Walls between faiths fall to the coronavirus challenge

The universal nature of COVID-19 has led to interreligious cooperation and the need for a universal response.

AP
Volunteers from an interfaith group place fresh produce in families' cars during a free drive-thru market in Parsippany, N.J.

For religious groups, the global nature of the coronavirus has led to a global opportunity. Many more faiths are now cooperating – even during the self-exile of a lockdown.

They are holding interreligious services – virtually, of course, which makes it easier for congregants to mix. They are joining forces to serve those afflicted by COVID-19 – the need is huge with nearly half a million people having died, often alone. They are working together to deal with people’s questions about the meaning of the pandemic and to share prayers, often of gratitude.

Even the United Nations is joining in. UNICEF has launched a multireligious initiative to support the spiritual and emotional care of children during the crisis. In May, U.N. Secretary-General António Guterres urged religious leaders to promote mutual respect and understanding as a way to counter the social strains caused by the pandemic.
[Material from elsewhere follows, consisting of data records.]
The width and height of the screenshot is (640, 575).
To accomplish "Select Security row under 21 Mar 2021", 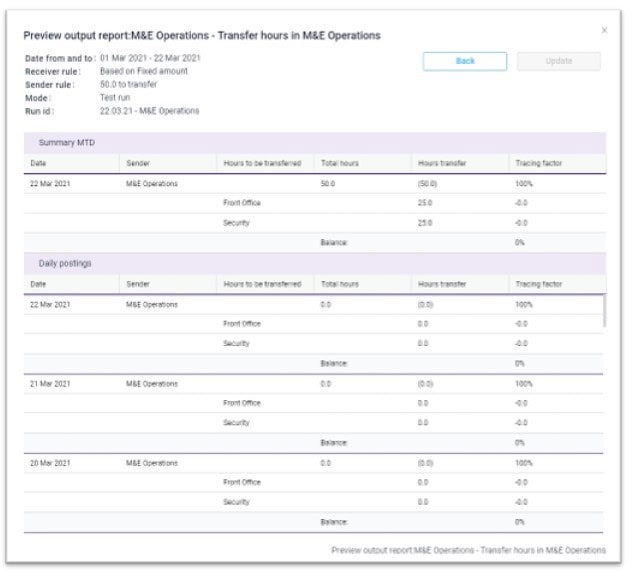I will point(236,423).
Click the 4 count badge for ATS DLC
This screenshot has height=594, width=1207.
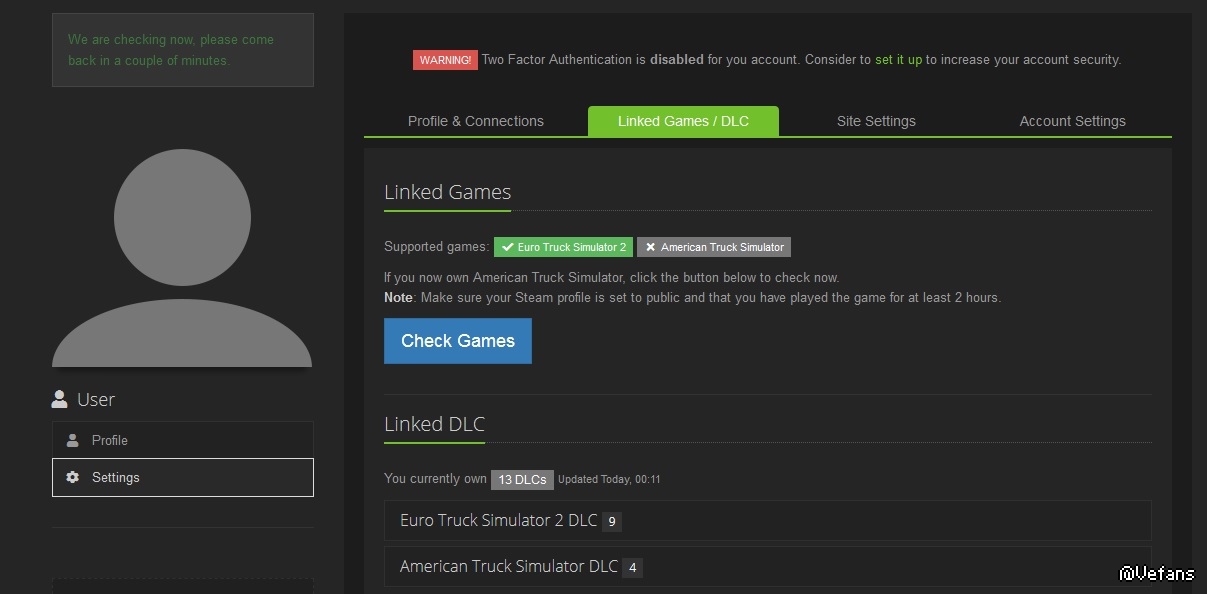[x=632, y=567]
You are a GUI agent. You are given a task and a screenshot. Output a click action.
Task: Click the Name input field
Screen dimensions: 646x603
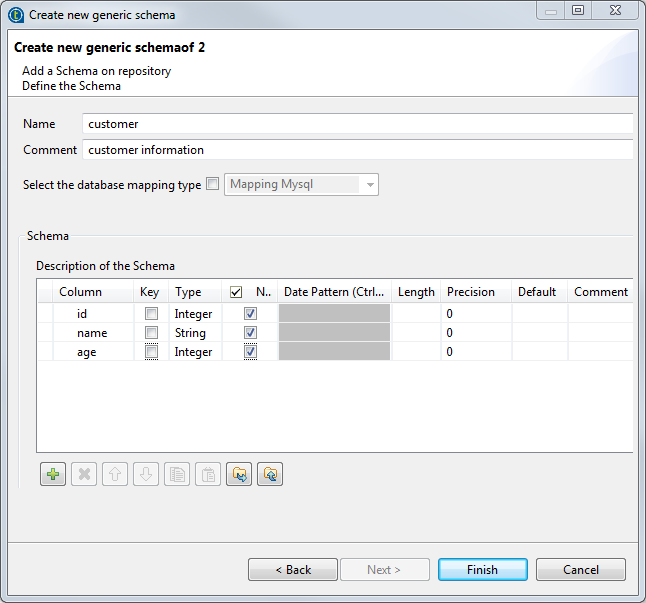click(x=358, y=124)
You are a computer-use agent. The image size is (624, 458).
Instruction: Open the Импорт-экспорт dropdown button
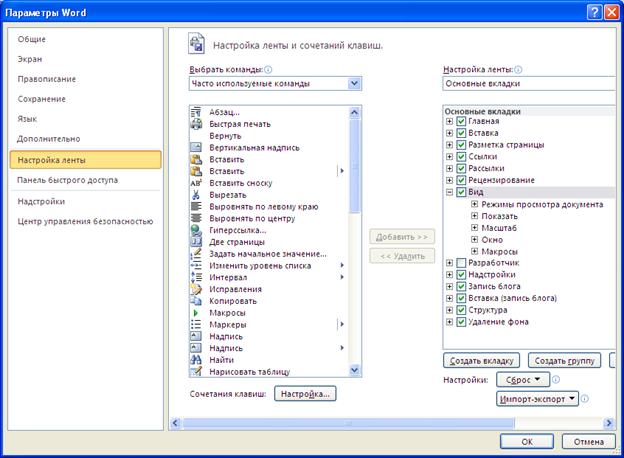[538, 399]
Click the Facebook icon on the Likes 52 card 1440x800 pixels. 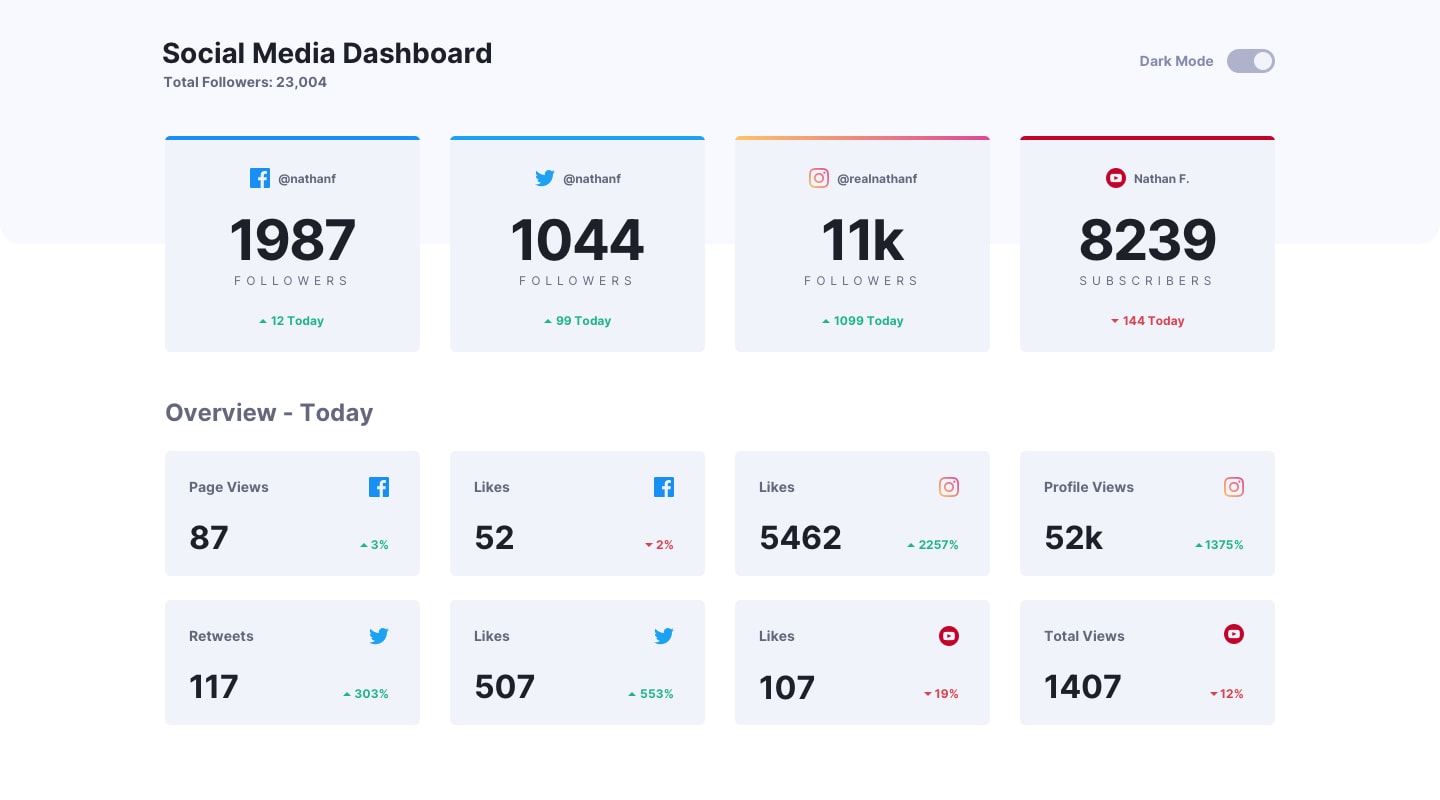[664, 487]
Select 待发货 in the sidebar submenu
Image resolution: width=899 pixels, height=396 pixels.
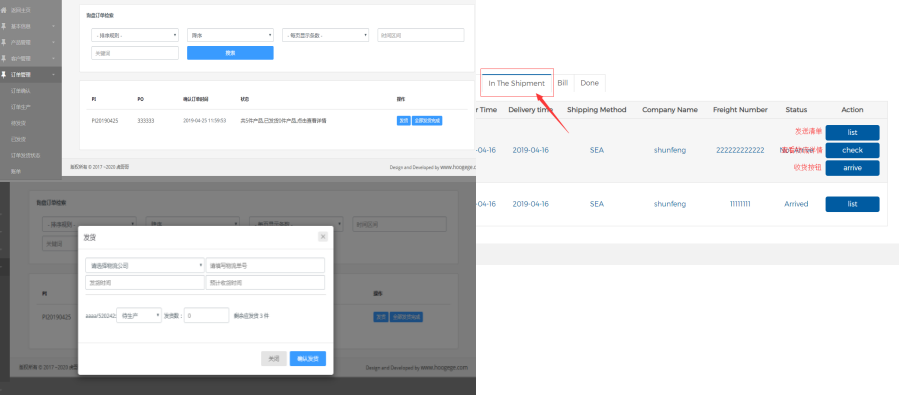pyautogui.click(x=18, y=123)
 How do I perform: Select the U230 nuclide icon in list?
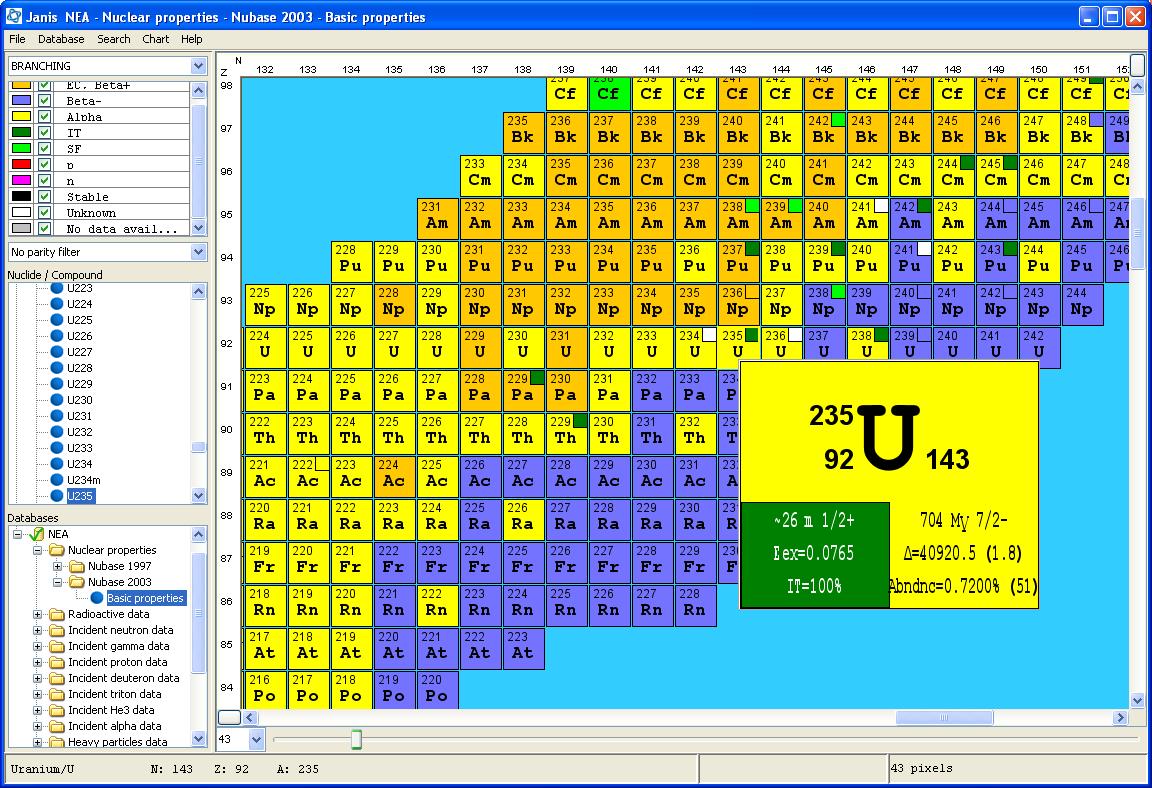pyautogui.click(x=58, y=400)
In the United States, more than 100 faith leaders held a National Day of Mourning and Lament on June 1. In London, St. Paul’s Cathedral has set up an online interfaith memorial, which invites Christians, Muslims, Jewish people, and others to honor the deceased in Britain.

Most of the cooperation is local. On New York’s Staten Island, for example, clergy from different religions livestreamed a grieving service June 11 for the more than 1,000 people lost to the virus. In Detroit, different faiths are coordinating efforts to serve the community with food and other supplies – regardless of a recipient’s beliefs.

“Believers, facing an adversary like this one, lean upon the universal power of love, mercy, service, and care for their neighbors,” said Victor Begg, emeritus senior adviser of the Michigan Muslim Community Council.

One of the more unusual examples of cross-faith cooperation is led by Alon Goshen-Gottstein, the director of the Jerusalem-based Elijah Interfaith Institute. He has interviewed dozens of spiritual leaders in 15 countries on video about what he calls Coronaspection, or a reflection on how the crisis has positioned people “in relation to God and to true reality.” The list includes Bosnia’s Grand Mufti Mustafa Ceric, Russia’s Chief Rabbi Berel Lazar, and Archbishop of Canterbury Justin Welby. The topics range from mastering fear to how to make one’s home the center of worship.

A common thread is that religions have a shared spiritual foundation. The coronavirus, U.S. imam Feisal Abdul Rauf told Mr. Goshen-Gottstein, “is de-emphasizing the physical dimension and exemplifying the nonphysical dimensions of our interconnectivity.”

The spiritual challenges of the crisis are universal. For most religions, so are their responses. Their growth in understanding each other and in working together is faith in action. That can only bring solace and healing solutions to millions.